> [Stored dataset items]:
╭──

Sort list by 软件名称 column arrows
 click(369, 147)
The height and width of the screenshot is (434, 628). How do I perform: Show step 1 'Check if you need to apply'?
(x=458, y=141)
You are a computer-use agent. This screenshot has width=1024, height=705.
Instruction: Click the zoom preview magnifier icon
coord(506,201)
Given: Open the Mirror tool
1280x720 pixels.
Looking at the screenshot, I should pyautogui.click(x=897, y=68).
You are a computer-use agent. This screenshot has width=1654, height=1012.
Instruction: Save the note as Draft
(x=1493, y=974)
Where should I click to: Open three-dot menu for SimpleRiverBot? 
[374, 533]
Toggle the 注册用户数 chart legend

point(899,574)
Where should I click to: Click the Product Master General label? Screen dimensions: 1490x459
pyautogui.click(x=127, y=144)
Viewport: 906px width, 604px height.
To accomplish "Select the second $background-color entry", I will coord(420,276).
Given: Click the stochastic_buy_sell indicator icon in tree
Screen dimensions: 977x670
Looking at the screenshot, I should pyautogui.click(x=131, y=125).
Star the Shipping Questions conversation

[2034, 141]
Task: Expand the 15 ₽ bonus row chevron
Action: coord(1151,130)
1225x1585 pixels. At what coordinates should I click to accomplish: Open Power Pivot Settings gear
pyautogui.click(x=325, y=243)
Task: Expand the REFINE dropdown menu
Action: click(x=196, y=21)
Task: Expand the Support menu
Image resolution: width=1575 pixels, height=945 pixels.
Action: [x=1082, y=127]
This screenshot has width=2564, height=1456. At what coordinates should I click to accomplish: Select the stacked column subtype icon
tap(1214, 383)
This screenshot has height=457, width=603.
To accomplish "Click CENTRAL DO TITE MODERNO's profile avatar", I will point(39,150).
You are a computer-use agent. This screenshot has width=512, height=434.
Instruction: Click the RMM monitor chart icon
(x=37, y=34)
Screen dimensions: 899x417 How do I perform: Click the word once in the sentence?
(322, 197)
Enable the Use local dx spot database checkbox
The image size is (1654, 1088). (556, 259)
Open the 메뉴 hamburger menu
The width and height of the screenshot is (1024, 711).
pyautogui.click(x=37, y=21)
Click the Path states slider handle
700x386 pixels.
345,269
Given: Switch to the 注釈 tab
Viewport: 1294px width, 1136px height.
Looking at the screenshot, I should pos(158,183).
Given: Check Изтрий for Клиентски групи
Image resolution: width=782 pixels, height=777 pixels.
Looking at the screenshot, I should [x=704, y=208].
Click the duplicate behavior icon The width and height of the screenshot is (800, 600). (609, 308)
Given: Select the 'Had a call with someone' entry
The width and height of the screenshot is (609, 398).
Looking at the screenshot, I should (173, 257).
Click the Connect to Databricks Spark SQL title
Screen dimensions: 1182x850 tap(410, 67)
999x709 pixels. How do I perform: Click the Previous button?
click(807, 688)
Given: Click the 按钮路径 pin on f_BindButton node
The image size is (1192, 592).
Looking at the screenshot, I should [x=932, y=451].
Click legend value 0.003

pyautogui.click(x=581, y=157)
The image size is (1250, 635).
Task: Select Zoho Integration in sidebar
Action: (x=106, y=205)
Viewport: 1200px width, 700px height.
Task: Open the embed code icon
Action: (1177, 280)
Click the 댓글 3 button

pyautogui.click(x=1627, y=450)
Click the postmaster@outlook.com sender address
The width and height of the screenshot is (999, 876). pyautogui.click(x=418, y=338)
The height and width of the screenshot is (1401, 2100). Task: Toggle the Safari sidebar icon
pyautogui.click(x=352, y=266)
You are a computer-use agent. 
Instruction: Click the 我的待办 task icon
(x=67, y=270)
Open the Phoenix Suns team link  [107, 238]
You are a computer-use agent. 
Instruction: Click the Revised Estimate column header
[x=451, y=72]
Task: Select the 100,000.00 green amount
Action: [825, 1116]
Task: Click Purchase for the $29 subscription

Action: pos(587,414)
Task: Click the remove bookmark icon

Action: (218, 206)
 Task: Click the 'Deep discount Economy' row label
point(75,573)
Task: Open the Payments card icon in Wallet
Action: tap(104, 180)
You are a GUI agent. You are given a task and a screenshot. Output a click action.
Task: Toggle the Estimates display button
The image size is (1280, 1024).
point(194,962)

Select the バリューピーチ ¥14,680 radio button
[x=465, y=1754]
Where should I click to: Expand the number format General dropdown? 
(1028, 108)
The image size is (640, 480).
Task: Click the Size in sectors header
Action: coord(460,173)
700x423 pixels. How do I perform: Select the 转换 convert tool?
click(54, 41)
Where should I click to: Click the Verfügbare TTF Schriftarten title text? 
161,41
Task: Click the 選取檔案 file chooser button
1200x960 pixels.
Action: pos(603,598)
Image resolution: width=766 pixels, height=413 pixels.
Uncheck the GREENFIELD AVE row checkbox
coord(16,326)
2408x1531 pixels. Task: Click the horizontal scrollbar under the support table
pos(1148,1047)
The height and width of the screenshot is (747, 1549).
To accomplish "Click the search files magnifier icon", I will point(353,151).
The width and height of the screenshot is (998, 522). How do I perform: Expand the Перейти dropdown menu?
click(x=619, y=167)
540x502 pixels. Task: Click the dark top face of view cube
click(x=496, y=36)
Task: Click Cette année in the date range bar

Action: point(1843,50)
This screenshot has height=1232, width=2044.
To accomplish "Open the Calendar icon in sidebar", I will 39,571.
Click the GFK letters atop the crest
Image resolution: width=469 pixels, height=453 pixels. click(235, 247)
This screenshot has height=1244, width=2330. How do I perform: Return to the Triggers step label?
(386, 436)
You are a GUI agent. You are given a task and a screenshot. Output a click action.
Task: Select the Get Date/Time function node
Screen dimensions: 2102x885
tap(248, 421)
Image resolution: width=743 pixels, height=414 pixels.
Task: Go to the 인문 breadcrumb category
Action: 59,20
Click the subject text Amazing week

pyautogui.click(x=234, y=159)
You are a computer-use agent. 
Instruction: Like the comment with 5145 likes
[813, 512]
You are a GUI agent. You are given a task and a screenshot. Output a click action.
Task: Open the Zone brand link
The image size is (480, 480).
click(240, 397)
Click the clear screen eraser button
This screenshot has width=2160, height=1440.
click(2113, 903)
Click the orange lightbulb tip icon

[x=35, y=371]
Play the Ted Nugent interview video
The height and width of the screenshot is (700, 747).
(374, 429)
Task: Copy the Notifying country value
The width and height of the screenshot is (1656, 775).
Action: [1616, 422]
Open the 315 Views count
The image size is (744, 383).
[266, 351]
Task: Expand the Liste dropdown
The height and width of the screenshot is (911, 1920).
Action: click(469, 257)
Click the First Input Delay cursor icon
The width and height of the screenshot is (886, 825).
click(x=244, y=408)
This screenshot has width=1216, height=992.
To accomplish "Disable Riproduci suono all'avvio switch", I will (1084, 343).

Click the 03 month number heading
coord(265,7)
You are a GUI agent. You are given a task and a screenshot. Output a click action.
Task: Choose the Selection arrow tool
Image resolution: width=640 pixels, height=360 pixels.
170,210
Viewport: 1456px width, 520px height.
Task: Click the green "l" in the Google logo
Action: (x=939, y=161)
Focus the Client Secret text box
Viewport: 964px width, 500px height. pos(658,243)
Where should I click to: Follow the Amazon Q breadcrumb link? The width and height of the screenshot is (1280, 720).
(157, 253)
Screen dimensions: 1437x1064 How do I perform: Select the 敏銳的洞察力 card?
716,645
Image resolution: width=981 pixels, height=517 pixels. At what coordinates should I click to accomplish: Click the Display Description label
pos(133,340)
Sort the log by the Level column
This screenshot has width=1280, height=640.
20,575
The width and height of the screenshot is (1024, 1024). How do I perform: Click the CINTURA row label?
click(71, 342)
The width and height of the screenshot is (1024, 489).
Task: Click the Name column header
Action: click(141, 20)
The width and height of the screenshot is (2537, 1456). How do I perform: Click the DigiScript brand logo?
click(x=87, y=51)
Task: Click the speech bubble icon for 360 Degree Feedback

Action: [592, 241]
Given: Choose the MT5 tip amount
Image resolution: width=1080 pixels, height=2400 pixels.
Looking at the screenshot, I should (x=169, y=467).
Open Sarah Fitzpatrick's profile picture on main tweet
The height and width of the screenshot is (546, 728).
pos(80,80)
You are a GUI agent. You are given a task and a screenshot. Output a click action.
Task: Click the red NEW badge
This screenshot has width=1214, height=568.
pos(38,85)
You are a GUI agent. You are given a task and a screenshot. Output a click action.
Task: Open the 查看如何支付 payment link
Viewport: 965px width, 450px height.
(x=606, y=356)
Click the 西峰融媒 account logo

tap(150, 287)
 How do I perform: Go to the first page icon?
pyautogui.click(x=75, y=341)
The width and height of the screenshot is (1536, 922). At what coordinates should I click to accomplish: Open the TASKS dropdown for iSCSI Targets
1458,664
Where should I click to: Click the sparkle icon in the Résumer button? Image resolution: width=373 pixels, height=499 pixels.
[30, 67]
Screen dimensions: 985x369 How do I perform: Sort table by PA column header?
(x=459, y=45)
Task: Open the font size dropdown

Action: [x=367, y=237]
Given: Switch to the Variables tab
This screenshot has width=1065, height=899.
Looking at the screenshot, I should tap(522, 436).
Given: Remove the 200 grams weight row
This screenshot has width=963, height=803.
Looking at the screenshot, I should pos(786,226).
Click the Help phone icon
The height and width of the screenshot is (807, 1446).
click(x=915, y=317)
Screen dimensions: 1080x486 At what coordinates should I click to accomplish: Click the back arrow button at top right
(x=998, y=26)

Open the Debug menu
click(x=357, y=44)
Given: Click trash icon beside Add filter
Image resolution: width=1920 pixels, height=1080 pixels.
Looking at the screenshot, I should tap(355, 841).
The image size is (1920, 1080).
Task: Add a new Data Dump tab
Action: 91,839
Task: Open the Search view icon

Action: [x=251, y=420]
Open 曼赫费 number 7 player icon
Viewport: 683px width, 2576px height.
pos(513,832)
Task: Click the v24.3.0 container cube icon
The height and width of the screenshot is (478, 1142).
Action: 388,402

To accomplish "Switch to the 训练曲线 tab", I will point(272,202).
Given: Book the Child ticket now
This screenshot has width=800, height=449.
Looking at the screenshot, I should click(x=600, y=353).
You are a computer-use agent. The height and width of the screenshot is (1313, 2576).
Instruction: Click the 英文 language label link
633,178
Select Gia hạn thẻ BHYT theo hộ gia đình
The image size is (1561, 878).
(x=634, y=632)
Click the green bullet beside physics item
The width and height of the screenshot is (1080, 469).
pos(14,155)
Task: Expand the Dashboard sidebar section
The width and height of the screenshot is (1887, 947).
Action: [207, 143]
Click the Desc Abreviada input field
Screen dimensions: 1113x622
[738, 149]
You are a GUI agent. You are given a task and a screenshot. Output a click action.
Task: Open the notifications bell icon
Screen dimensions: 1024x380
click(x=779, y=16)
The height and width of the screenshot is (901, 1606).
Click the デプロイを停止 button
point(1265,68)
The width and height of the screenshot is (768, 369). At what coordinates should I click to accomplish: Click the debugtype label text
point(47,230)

╰──

> [Aim of the exercise]:
Return each line of the listing above that contains the string "General".

> [The result]:
Where should I click to: Click the Product Master General label? Screen dimensions: 1490x459
Where should I click to: Expand the number format General dropdown? 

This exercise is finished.